Vous l'aurez compris, la stupeur provoquée par le comportement de Nicolas Anelka en équipe de France est ressentie diversement selon son lieu d'habitation. Dans les cités, à Trappes, les jeunes estiment qu'il a dit tout haut ce que tout le monde pensait tout bas, à savoir que Raymond Domenech n'était pas, depuis 2008, l'homme de la situation. Dans les banlieues, les mots se livrent à une guerre de positionnement. A la vulgarité palpable, immédiate, servie avec les jurons d'usage se frotte le métalangage sociologique, la façon de nommer les cités, les zones de relégation, les aires de désocialisation, etc. Les mots n'enferment pas les territoires, ils les identifient, les préconçoivent, les habillent d'une représentation anticipée. Entrer dans une cité, c'est entrer dans ce que l'on a pu entendre dire d'elle et même si la réalité croise malheureusement la représentation, la force symbolique des mots exerce la fameuse double peine, la stigmatisation, certes, mais surtout l'impossibilité d'en sortir.
Il est stupéfiant de constater à quel point les choses s'écrivent avant même de se dérouler.
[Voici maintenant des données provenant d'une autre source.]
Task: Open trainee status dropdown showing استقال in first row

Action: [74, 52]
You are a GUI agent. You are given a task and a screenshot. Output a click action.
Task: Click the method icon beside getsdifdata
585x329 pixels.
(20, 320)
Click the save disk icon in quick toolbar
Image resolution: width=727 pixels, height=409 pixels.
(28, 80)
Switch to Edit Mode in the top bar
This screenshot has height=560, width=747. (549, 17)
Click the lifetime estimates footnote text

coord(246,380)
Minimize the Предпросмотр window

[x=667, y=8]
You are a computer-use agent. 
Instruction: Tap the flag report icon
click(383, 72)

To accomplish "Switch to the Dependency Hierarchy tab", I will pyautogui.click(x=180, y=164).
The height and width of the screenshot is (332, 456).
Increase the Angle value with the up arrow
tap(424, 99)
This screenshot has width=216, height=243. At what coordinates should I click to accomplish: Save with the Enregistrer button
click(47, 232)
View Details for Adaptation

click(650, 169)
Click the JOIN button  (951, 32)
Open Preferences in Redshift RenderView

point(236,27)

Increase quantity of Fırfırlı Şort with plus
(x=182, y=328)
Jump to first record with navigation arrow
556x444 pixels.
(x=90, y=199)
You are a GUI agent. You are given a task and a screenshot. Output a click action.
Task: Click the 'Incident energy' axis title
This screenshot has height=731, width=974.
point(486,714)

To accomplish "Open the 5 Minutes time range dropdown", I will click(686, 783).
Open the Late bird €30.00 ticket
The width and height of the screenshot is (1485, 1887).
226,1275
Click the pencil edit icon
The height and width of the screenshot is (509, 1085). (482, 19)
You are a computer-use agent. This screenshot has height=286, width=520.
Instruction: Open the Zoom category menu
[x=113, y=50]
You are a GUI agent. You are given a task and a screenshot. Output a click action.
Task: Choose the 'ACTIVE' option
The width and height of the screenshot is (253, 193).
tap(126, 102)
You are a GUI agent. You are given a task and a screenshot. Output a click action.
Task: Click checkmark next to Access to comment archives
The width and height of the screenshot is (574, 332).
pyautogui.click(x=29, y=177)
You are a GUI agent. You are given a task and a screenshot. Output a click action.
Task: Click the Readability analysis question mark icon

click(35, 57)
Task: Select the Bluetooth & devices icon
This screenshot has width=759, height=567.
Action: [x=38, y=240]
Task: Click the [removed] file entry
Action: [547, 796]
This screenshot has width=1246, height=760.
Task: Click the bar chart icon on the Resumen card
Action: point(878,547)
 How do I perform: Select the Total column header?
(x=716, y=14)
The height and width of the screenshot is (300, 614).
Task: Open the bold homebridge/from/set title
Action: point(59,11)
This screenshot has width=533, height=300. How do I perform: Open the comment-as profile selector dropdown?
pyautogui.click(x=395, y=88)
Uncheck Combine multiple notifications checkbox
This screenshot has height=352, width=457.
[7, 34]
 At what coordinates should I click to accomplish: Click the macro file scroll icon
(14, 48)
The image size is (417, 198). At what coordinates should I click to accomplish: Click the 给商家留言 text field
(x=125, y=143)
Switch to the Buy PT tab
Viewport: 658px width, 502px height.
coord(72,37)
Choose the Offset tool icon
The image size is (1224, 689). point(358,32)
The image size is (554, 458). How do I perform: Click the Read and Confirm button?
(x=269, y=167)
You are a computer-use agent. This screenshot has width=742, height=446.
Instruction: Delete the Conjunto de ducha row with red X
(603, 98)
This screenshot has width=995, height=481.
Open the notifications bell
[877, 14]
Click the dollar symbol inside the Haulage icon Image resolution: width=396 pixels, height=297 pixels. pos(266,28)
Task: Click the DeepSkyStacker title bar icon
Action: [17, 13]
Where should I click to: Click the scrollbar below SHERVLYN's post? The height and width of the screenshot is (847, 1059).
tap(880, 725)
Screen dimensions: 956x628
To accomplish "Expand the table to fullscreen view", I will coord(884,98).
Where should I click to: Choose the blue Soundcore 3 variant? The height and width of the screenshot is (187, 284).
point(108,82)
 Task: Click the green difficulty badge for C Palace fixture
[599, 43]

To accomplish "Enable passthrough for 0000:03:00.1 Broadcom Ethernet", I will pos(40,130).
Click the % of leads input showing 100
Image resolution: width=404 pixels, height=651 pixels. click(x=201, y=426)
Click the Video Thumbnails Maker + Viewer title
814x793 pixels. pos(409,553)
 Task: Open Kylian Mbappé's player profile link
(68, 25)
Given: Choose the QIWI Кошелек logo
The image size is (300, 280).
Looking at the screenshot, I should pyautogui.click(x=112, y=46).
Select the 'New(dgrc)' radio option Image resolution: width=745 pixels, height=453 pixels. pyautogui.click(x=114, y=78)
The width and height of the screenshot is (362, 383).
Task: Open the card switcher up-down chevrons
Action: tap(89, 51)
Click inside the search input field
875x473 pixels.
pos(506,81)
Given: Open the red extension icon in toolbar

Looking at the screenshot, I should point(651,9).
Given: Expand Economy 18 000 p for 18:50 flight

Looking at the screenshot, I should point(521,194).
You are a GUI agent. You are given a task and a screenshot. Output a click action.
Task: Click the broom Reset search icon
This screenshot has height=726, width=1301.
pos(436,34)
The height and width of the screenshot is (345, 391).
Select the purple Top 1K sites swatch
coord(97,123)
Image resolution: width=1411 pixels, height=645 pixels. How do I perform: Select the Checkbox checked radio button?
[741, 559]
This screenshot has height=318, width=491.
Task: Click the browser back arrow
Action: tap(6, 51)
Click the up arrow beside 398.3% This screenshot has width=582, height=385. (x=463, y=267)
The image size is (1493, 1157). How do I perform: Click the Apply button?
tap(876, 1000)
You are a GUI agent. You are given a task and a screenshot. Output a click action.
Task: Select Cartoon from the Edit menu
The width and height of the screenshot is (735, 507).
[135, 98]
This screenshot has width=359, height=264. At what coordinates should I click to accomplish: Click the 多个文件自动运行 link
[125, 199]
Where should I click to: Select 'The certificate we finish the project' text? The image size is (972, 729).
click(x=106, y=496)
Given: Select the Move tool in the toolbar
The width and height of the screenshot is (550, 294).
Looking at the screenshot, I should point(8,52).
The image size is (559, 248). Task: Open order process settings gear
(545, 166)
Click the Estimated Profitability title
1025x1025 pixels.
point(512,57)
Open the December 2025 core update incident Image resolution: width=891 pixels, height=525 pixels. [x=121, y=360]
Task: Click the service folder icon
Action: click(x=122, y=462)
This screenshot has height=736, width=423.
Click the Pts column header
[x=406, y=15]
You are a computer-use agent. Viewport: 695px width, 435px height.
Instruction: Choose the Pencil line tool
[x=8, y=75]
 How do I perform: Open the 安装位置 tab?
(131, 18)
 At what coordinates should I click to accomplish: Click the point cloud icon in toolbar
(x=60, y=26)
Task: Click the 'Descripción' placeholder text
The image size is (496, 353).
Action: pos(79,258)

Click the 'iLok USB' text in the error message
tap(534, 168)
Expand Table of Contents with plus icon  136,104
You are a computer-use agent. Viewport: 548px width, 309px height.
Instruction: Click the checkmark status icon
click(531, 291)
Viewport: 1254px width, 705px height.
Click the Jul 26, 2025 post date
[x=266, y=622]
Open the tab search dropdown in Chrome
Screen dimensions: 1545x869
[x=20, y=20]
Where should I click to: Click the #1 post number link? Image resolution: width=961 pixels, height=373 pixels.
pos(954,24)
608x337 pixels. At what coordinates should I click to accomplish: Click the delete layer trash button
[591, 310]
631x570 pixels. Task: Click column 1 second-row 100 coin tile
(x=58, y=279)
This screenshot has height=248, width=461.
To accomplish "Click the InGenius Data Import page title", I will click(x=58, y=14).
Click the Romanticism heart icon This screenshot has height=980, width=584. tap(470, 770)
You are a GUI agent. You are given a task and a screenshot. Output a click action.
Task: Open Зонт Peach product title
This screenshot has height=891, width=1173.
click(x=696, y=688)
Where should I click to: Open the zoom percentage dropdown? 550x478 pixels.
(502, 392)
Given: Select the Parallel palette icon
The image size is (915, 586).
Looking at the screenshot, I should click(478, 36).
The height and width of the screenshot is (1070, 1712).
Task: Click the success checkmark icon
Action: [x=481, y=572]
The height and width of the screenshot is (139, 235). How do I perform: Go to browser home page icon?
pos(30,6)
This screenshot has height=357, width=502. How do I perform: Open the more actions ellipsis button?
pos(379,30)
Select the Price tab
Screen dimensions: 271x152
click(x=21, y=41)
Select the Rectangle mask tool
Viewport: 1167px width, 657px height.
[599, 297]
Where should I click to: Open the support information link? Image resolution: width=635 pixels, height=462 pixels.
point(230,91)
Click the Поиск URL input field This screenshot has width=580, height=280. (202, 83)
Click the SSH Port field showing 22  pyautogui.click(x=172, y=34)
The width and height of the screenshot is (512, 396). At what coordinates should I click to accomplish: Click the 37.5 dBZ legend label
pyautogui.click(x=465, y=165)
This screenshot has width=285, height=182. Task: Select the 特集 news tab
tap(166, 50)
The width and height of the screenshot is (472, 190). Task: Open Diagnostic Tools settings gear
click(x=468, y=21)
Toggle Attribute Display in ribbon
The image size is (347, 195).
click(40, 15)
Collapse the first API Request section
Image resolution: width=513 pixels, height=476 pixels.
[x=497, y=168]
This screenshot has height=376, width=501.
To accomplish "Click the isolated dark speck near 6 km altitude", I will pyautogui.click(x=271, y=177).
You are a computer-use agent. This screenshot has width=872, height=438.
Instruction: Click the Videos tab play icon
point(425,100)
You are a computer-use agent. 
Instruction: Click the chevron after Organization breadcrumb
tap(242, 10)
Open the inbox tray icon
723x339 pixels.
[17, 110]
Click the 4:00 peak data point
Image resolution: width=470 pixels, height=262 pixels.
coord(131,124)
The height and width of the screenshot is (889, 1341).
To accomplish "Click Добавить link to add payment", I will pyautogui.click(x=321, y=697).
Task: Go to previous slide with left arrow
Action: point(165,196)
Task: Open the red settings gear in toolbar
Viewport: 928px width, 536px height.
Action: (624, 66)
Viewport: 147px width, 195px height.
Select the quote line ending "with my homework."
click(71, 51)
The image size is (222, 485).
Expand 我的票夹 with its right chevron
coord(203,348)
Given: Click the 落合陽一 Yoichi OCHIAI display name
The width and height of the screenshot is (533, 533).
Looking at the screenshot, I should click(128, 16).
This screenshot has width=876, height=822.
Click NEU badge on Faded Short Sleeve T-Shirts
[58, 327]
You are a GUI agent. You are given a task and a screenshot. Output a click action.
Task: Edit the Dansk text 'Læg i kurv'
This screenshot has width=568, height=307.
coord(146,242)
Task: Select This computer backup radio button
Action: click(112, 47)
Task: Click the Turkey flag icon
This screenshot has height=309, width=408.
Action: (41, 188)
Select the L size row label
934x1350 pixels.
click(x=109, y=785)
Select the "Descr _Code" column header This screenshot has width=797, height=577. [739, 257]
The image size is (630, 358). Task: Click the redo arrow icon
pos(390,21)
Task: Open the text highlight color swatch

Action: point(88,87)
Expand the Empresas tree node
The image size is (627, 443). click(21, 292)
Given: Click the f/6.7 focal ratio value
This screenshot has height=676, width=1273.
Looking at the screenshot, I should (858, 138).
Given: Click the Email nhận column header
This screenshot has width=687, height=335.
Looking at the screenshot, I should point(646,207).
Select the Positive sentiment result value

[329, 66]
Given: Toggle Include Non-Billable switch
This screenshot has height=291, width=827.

A Charléty, à la suite de la défaite de l'équipe nationale algérienne contre les Etats-Unis, les jeunes ont forcément brûlé quelques voitures. Comme s'ils étaient poussés par une force symbolique irrépressible. Cela tombe bien, les flics les attendaient, dans la ritualisation de la violence, la violence collective ne se déployant que parce qu'elle est redoutée. On peut presque lister les incidents à venir, autour d'évènements heureux ou malheureux (la victoire de l'OM, le feu d'artifice du 14 juillet, le jour de l'an, etc.) A Marseille, avant le même match, dans les quartiers populaires, les Français d'origine algérienne font la fête, en famille, heureux de partager ce moment d'unité nationale. On en parle moins. Rien ne se passe, si ce n'est la manifestation histrionique d'une déception vite oubliée le lendemain (c'est quand même ça, le foot, ce soit disant méga-phénomène sociétal, une occasion de distraction dont l'hystérie qu'elle provoque n'est que momentanée et quand bien même le pire survient, le foot n'est que le prétexte d'une autolyse collective sur le cadavre d'une misère sociale qui trouve là l'occasion de se trucider).
Sur les ondes de Sky Rock, on soutient Nico. Les jeunes en rap estiment que la vulgarité est de l'autre côté, du côté des institutions, de la rive endimanchée à qui l'on excuse les pires turpitudes (lire la collection des derniers Canards enchaînés du mois). La vulgarité, c'est Domenech. L'absence de panache, le fait de rester quand tout le monde veut le voir partir, le cynisme à l'état pur, l'incompétence érigée en mode de gouvernance. Ah, certes, dans les élites, on ne va pas se faire enculer entre fils de pute aussi simplement. On s'encule différemment, si j'ose dire (voir les conditions d'éviction de Guillon et de Porte de France Inter). La crise morale d'un pays est une affaire de mots, de silences, de non-dits, d'incommunicabilités, d'errances individuelles. Franchement, on se fout du parcours footballistique de l'équipe de France. Le chauvinisme n'est qu'un prétexte ludique quand il ne sert pas à faire chuter un pouvoir solidement scellé. Moi, devant ma téloche, je joue mon gros beauf sans vergogne et retourne le lendemain sans peine vers Mallarmé (je ne dis pas ça pour faire le bouffon, juste pour ramener le foot a ce qu'il est, un rien ludique, une occasion de fête...). C'est à nous de juger de la portée des vulgarités, l'incompétence anoblie, excusée ou le pétage de plombs d'un joueur issu de Trappes dont les mots revolvérisent forcément la représentation minimale que l'on a d'un échange langagier. Pour ceux qui ne connaissent pas la banlieue, les meilleurs amis du monde se traitent de noms d'oiseaux pour se dire bonjour. C'est comme ça. Quant à l'exemplarité, proférée par certains commis d'Etat, elle ne passe pas. Sa manifestation est morte née. Notre malheur collectif est là : la fin des exemplarités stellaires, l'impossibilité de s'accrocher à un quelconque wagon éthique. Cherchez : la politique, le pape, le foot, i-pad, etc. Rien, trois fois rien. Nous dressons chaque jour des procès verbaux d'amoralités. Il faut mettre un terme rapidement à ce sadomasochisme collectif.